Task objective.
From the line containing "Task: Click the ssmone" to the line containing "Task: Click the chip-shaped" in the entries below, reproduce every line exactly, ends included. Nothing else belongs in the copy, and no pictures.

Material provided.
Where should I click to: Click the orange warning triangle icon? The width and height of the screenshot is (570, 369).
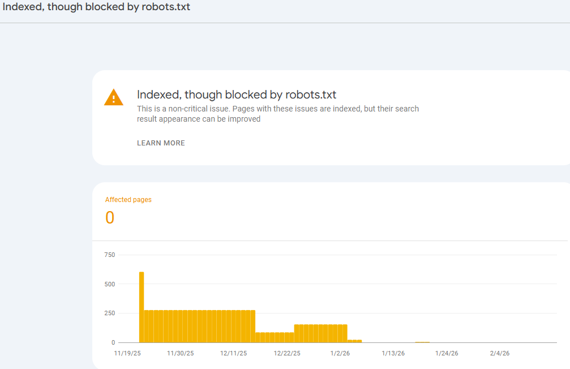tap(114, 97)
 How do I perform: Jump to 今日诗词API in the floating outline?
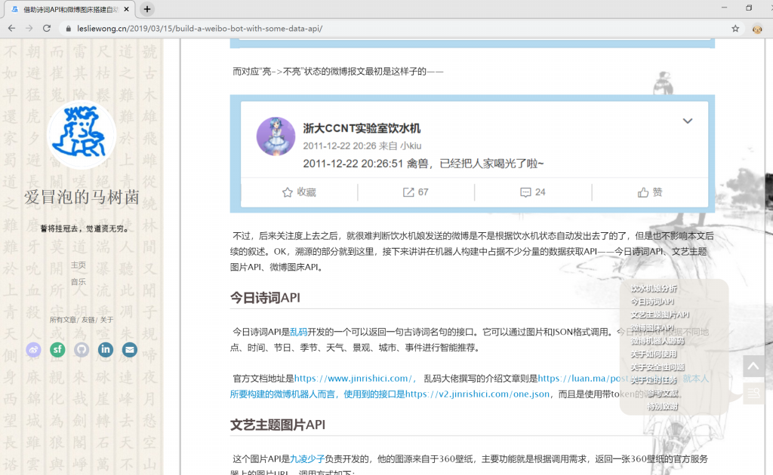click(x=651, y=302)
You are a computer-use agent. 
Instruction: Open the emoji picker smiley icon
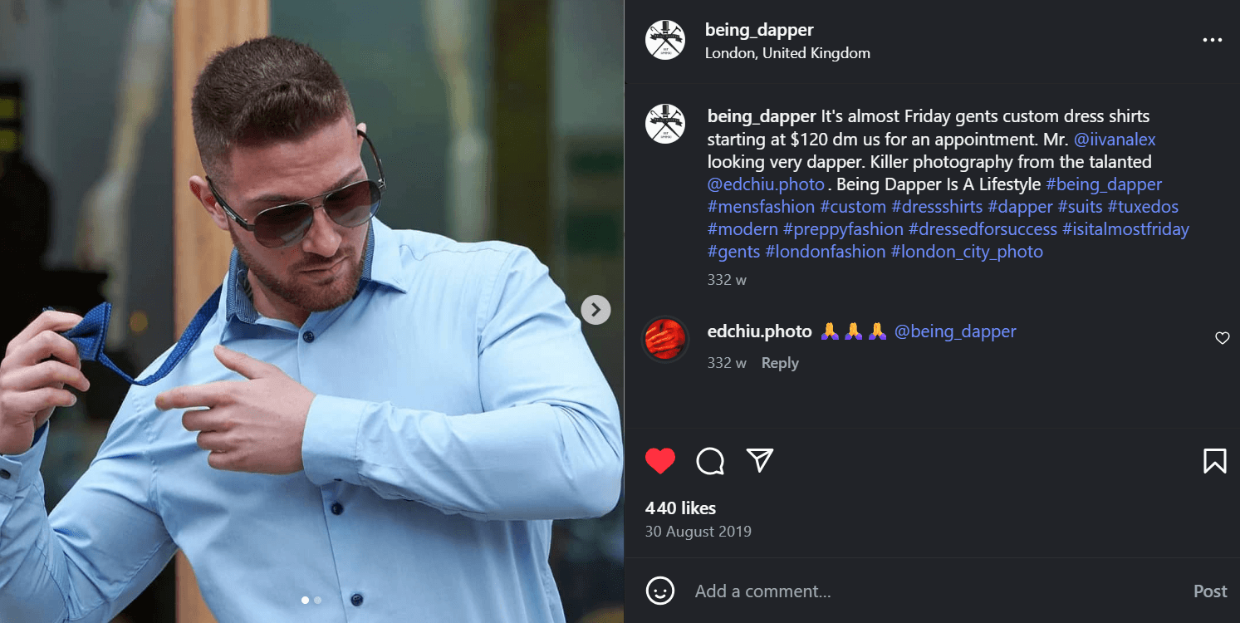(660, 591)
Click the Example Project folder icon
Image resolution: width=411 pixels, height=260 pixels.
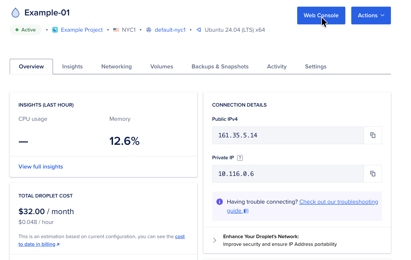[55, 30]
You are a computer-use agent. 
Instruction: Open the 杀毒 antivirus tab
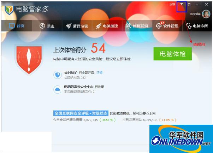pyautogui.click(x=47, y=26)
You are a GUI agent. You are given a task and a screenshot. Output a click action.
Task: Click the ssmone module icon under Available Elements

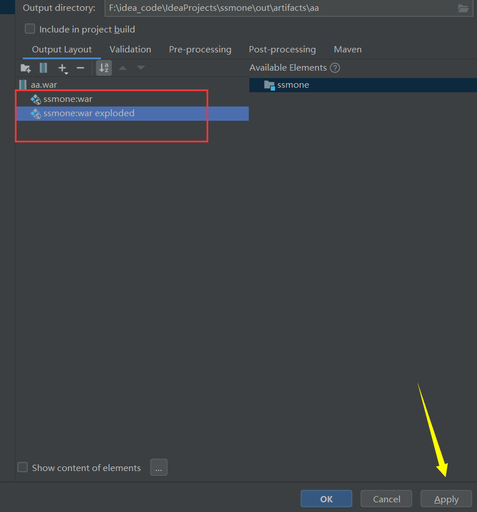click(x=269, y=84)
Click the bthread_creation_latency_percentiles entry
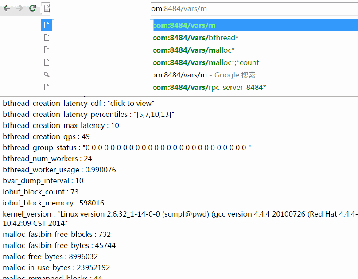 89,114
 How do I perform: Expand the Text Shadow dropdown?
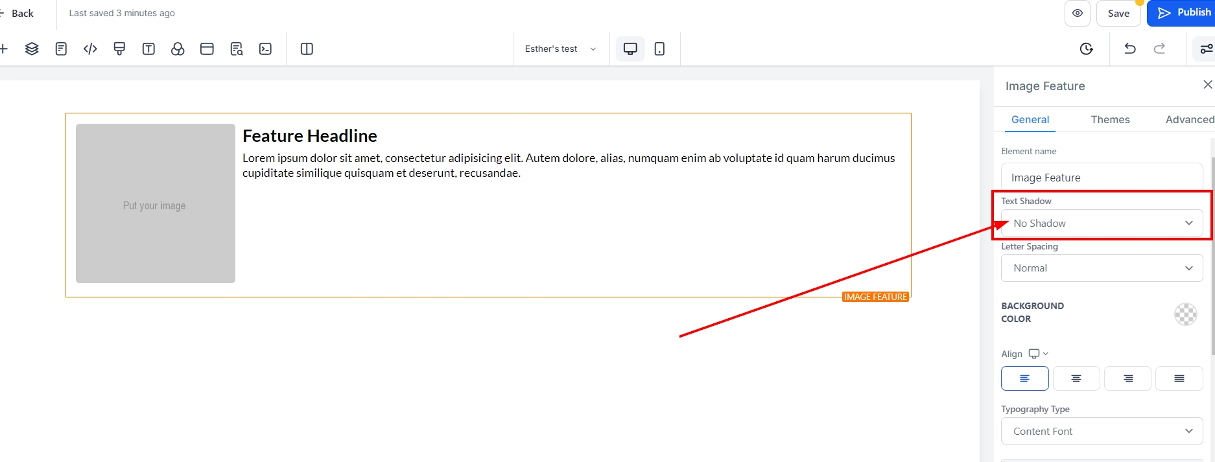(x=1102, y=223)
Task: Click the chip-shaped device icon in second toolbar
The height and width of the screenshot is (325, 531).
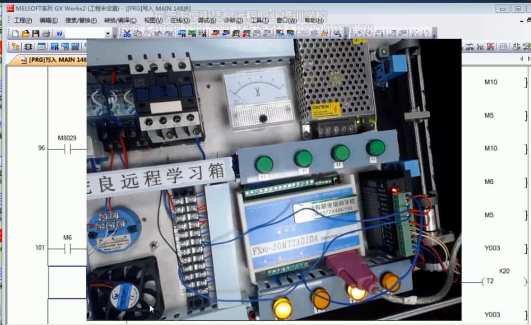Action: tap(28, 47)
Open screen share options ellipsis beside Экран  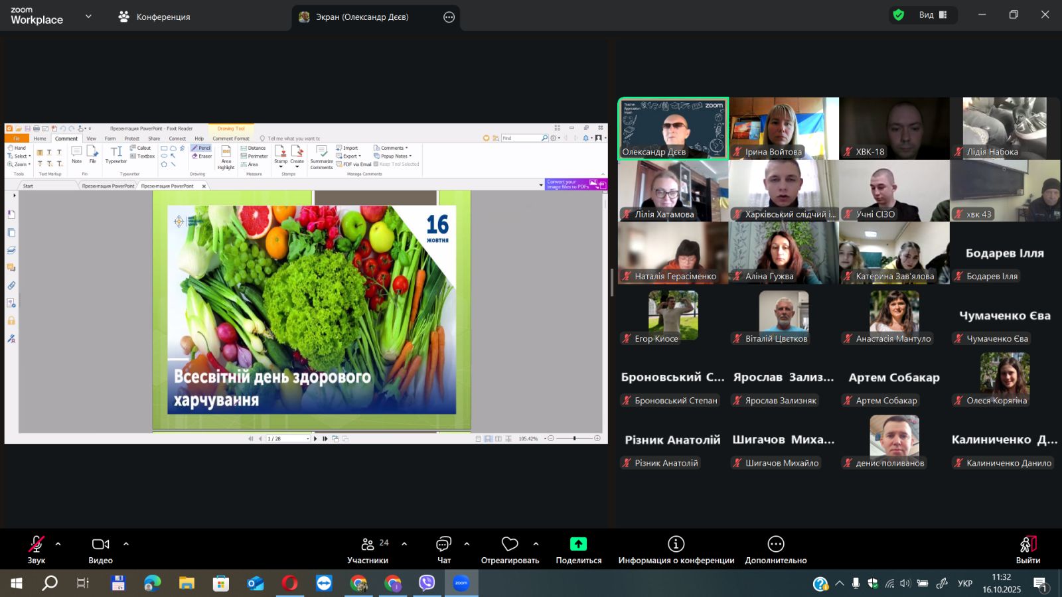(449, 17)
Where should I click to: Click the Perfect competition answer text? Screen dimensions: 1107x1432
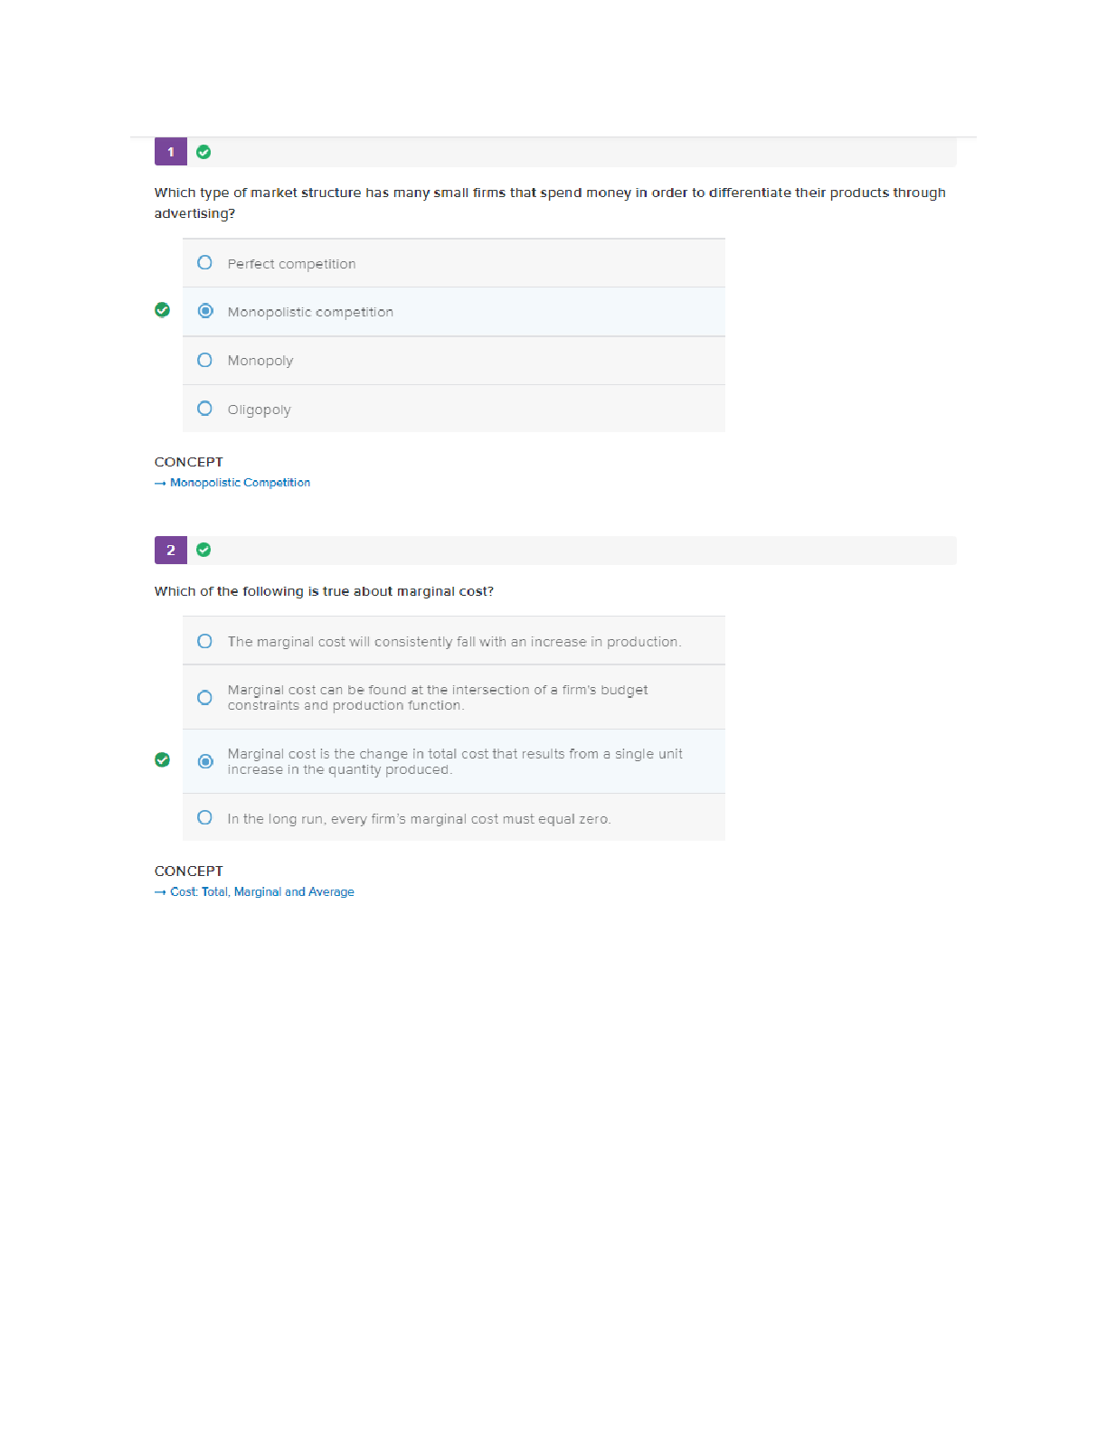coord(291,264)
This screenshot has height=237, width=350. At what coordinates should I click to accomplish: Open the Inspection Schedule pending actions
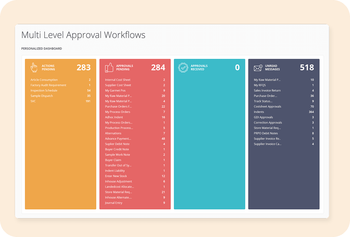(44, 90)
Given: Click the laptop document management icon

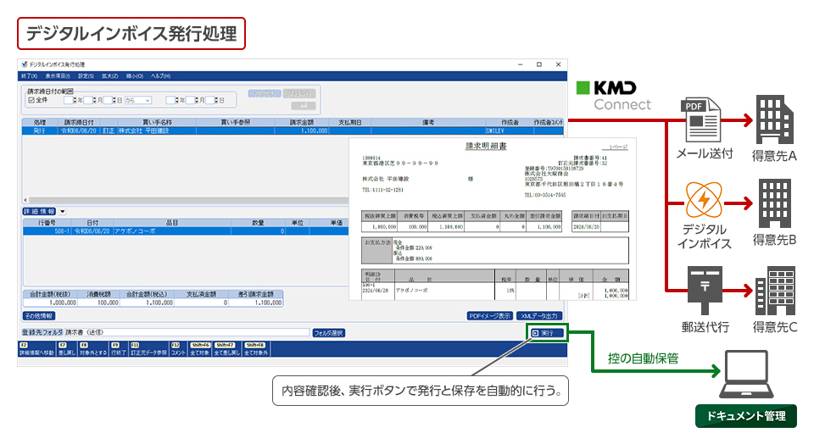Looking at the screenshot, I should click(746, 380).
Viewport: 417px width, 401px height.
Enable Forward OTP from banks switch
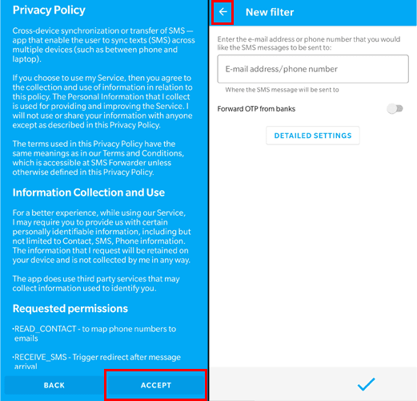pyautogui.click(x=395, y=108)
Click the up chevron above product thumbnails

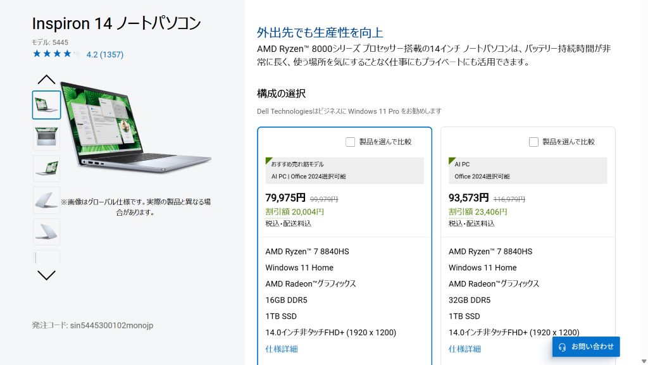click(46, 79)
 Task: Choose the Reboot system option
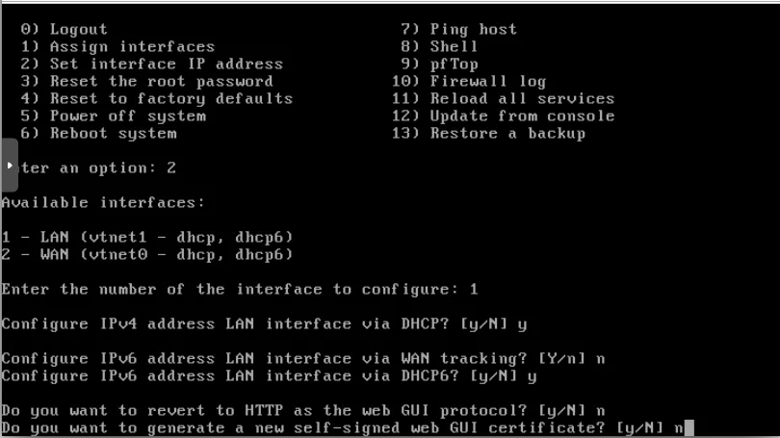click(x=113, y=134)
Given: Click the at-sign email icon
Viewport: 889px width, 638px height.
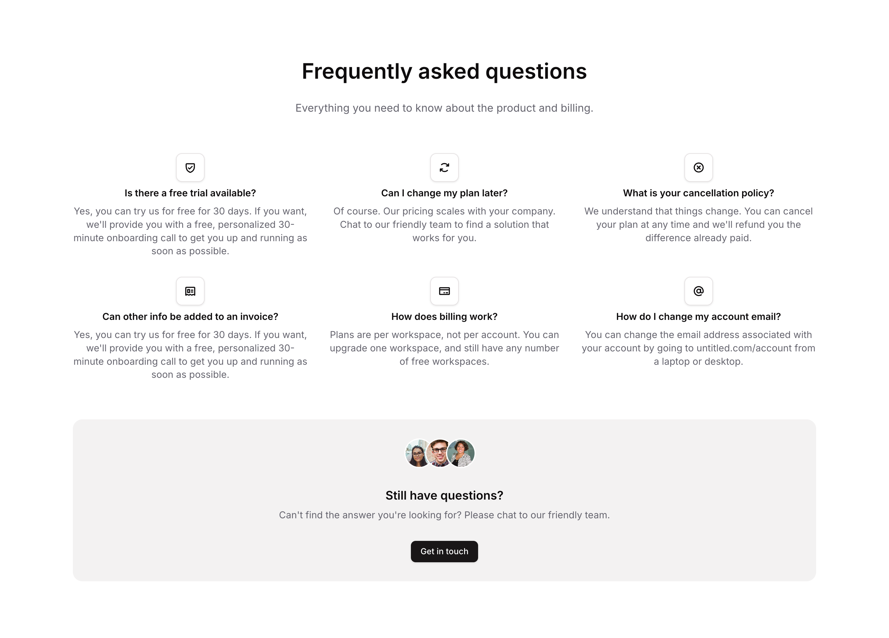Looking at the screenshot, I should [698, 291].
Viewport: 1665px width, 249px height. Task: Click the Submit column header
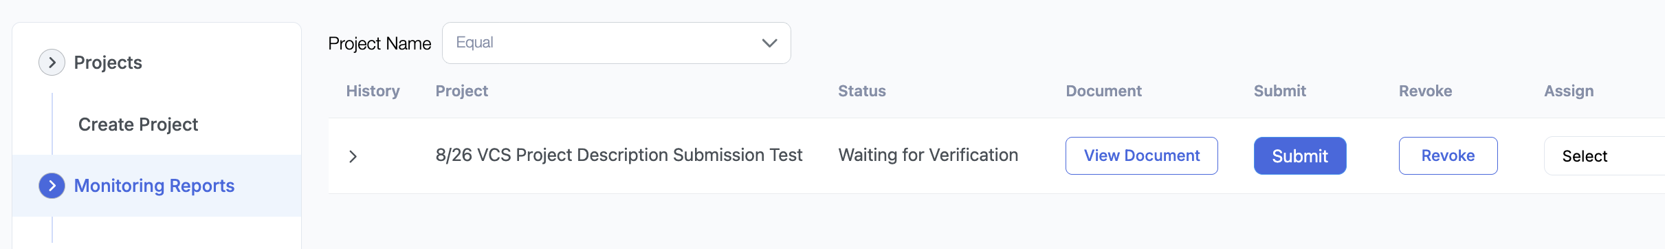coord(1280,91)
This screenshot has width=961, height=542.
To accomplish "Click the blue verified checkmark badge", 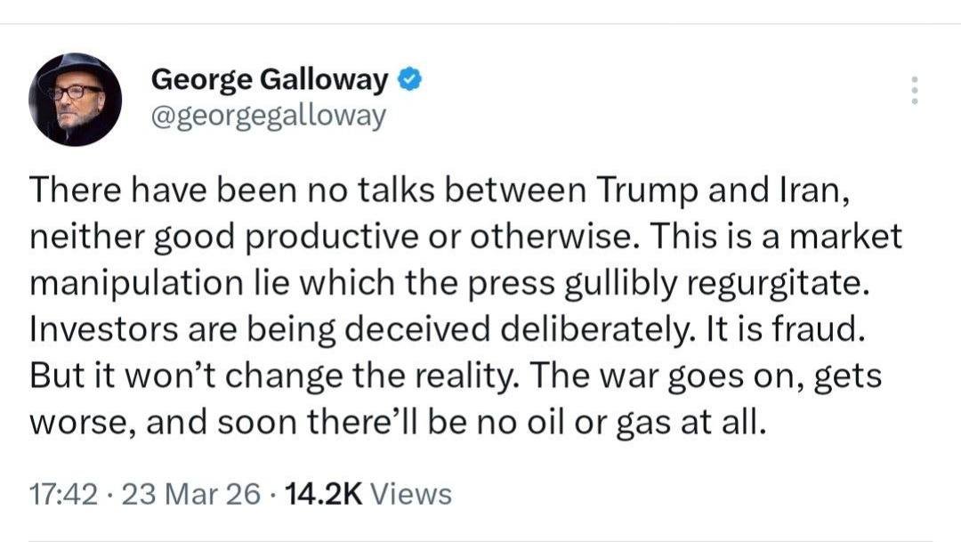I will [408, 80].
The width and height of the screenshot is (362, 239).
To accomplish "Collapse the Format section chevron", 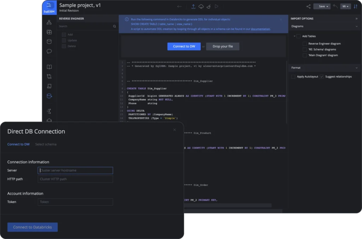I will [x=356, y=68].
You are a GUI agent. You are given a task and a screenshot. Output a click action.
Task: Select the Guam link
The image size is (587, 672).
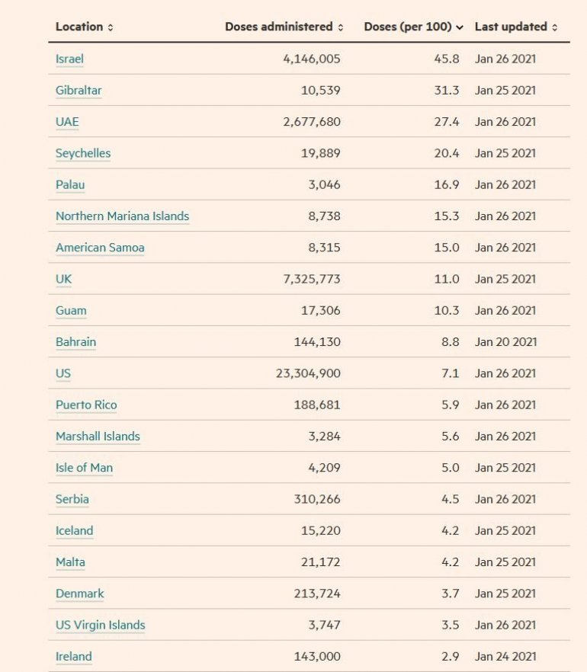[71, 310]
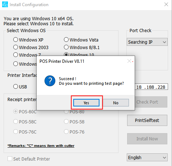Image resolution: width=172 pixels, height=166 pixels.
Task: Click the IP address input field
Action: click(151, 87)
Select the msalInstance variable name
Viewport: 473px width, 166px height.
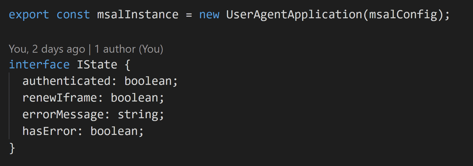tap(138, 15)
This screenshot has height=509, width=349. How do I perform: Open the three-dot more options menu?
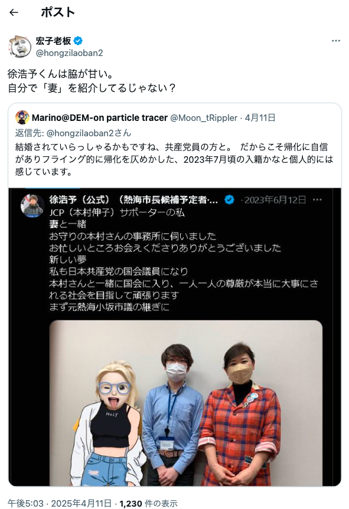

Worked solution.
Task: Click the ssmone module icon under Available Elements

click(x=269, y=84)
Click the bthread_creation_latency_percentiles entry
 89,114
 How do I perform: Expand the Text Shadow dropdown?
(x=1102, y=223)
Task: Click the chip-shaped device icon in second toolbar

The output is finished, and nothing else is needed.